Your goal
Without leaving anything out, print every line of the data.

Material for this exercise

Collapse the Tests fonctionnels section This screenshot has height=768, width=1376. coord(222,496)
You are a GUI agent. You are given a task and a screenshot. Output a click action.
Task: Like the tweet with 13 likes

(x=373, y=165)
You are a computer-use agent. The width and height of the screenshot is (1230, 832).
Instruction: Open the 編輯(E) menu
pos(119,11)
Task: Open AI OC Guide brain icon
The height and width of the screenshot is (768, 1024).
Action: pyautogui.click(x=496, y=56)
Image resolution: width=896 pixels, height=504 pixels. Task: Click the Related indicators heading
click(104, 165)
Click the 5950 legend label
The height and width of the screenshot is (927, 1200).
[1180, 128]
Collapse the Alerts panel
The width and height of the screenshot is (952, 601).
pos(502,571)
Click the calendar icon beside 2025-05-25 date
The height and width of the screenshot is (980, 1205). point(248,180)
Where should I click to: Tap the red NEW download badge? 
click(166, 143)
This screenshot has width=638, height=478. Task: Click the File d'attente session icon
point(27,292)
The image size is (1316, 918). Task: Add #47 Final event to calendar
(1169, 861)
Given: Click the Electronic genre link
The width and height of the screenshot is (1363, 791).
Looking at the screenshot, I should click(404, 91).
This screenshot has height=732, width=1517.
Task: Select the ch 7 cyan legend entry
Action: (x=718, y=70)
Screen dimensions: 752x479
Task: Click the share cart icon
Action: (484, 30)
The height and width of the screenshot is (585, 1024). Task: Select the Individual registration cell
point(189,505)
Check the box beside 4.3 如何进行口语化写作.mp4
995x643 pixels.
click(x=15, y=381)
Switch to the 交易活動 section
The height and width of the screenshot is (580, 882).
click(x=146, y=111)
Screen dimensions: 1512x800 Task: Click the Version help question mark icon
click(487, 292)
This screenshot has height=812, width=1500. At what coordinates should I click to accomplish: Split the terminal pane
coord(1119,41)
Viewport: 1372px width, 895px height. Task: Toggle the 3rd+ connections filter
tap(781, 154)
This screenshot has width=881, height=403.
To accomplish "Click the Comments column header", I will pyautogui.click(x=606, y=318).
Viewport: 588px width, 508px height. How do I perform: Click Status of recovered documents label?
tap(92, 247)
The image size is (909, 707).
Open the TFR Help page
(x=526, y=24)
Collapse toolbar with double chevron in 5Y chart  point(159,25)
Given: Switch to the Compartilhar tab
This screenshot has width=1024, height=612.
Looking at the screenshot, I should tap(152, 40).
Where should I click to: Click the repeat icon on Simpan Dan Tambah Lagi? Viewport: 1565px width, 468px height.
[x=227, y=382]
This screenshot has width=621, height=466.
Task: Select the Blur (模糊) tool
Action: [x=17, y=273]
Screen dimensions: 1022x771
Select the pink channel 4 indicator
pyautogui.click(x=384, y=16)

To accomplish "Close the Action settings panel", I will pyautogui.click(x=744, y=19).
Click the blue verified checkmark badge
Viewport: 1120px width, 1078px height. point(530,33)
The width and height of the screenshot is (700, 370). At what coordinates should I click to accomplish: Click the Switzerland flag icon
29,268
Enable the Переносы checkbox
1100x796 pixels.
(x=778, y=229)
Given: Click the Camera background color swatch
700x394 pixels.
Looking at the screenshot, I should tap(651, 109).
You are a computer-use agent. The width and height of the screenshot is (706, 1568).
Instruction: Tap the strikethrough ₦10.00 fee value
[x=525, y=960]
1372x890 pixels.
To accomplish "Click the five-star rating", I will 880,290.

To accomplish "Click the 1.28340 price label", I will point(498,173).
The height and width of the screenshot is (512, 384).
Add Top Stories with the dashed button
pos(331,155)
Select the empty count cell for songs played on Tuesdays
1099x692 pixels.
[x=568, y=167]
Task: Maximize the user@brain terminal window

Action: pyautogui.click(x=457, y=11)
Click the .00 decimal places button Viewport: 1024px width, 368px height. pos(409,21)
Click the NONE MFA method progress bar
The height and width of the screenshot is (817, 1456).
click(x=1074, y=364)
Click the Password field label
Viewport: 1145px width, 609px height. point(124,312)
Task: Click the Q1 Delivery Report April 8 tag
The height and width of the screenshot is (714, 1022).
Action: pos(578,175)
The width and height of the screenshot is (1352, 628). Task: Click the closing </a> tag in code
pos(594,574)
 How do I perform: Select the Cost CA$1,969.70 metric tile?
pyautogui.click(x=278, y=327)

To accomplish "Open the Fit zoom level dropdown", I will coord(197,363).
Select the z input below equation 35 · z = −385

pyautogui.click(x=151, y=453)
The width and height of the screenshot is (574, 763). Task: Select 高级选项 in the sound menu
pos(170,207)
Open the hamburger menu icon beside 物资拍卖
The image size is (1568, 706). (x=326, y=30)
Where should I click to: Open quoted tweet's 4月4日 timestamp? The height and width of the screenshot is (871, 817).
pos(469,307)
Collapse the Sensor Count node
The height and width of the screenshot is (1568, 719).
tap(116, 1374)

Written solution
Collapse the Tests fonctionnels section This screenshot has height=768, width=1376. coord(222,496)
You are a GUI agent. You are given a task and a screenshot. Output a click action.
Task: Like the tweet with 13 likes

(x=373, y=165)
You are a computer-use agent. The width and height of the screenshot is (1230, 832).
Instruction: Open the 編輯(E) menu
pos(119,11)
Task: Open AI OC Guide brain icon
The height and width of the screenshot is (768, 1024).
Action: pyautogui.click(x=496, y=56)
Image resolution: width=896 pixels, height=504 pixels. Task: Click the Related indicators heading
click(104, 165)
Click the 5950 legend label
The height and width of the screenshot is (927, 1200).
[1180, 128]
Collapse the Alerts panel
The width and height of the screenshot is (952, 601).
pos(502,571)
Click the calendar icon beside 2025-05-25 date
The height and width of the screenshot is (980, 1205). point(248,180)
Where should I click to: Tap the red NEW download badge? 
click(166, 143)
This screenshot has width=638, height=478. Task: Click the File d'attente session icon
point(27,292)
The image size is (1316, 918). Task: Add #47 Final event to calendar
(1169, 861)
Given: Click the Electronic genre link
The width and height of the screenshot is (1363, 791).
Looking at the screenshot, I should click(404, 91).
This screenshot has height=732, width=1517.
Task: Select the ch 7 cyan legend entry
Action: (x=718, y=70)
Screen dimensions: 752x479
Task: Click the share cart icon
Action: (484, 30)
The height and width of the screenshot is (585, 1024). Task: Select the Individual registration cell
point(189,505)
Check the box beside 4.3 如何进行口语化写作.mp4
995x643 pixels.
click(x=15, y=381)
Switch to the 交易活動 section
The height and width of the screenshot is (580, 882).
click(x=146, y=111)
Screen dimensions: 1512x800 Task: Click the Version help question mark icon
click(487, 292)
This screenshot has height=812, width=1500. At what coordinates should I click to accomplish: Split the terminal pane
coord(1119,41)
Viewport: 1372px width, 895px height. Task: Toggle the 3rd+ connections filter
tap(781, 154)
This screenshot has width=881, height=403.
To accomplish "Click the Comments column header", I will pyautogui.click(x=606, y=318).
Viewport: 588px width, 508px height. How do I perform: Click Status of recovered documents label?
tap(92, 247)
The image size is (909, 707).
Open the TFR Help page
(x=526, y=24)
Collapse toolbar with double chevron in 5Y chart  point(159,25)
Given: Switch to the Compartilhar tab
This screenshot has width=1024, height=612.
Looking at the screenshot, I should tap(152, 40).
Where should I click to: Click the repeat icon on Simpan Dan Tambah Lagi? Viewport: 1565px width, 468px height.
[x=227, y=382]
This screenshot has width=621, height=466.
Task: Select the Blur (模糊) tool
Action: [x=17, y=273]
Screen dimensions: 1022x771
Select the pink channel 4 indicator
pyautogui.click(x=384, y=16)

To accomplish "Close the Action settings panel", I will pyautogui.click(x=744, y=19).
Click the blue verified checkmark badge
Viewport: 1120px width, 1078px height. point(530,33)
The width and height of the screenshot is (700, 370). At what coordinates should I click to accomplish: Click the Switzerland flag icon
29,268
Enable the Переносы checkbox
1100x796 pixels.
(x=778, y=229)
Given: Click the Camera background color swatch
700x394 pixels.
Looking at the screenshot, I should tap(651, 109).
You are a computer-use agent. The width and height of the screenshot is (706, 1568).
Instruction: Tap the strikethrough ₦10.00 fee value
[x=525, y=960]
1372x890 pixels.
To accomplish "Click the five-star rating", I will 880,290.

To accomplish "Click the 1.28340 price label", I will point(498,173).
The height and width of the screenshot is (512, 384).
Add Top Stories with the dashed button
pos(331,155)
Select the empty count cell for songs played on Tuesdays
1099x692 pixels.
[x=568, y=167]
Task: Maximize the user@brain terminal window

Action: pyautogui.click(x=457, y=11)
Click the .00 decimal places button Viewport: 1024px width, 368px height. pos(409,21)
Click the NONE MFA method progress bar
The height and width of the screenshot is (817, 1456).
click(x=1074, y=364)
Click the Password field label
Viewport: 1145px width, 609px height. point(124,312)
Task: Click the Q1 Delivery Report April 8 tag
The height and width of the screenshot is (714, 1022).
Action: pos(578,175)
The width and height of the screenshot is (1352, 628). Task: Click the closing </a> tag in code
pos(594,574)
 How do I perform: Select the Cost CA$1,969.70 metric tile?
pyautogui.click(x=278, y=327)

To accomplish "Open the Fit zoom level dropdown", I will coord(197,363).
Select the z input below equation 35 · z = −385

pyautogui.click(x=151, y=453)
The width and height of the screenshot is (574, 763). Task: Select 高级选项 in the sound menu
pos(170,207)
Open the hamburger menu icon beside 物资拍卖
The image size is (1568, 706). (x=326, y=30)
Where should I click to: Open quoted tweet's 4月4日 timestamp? The height and width of the screenshot is (871, 817).
pos(469,307)
Collapse the Sensor Count node
The height and width of the screenshot is (1568, 719).
tap(116, 1374)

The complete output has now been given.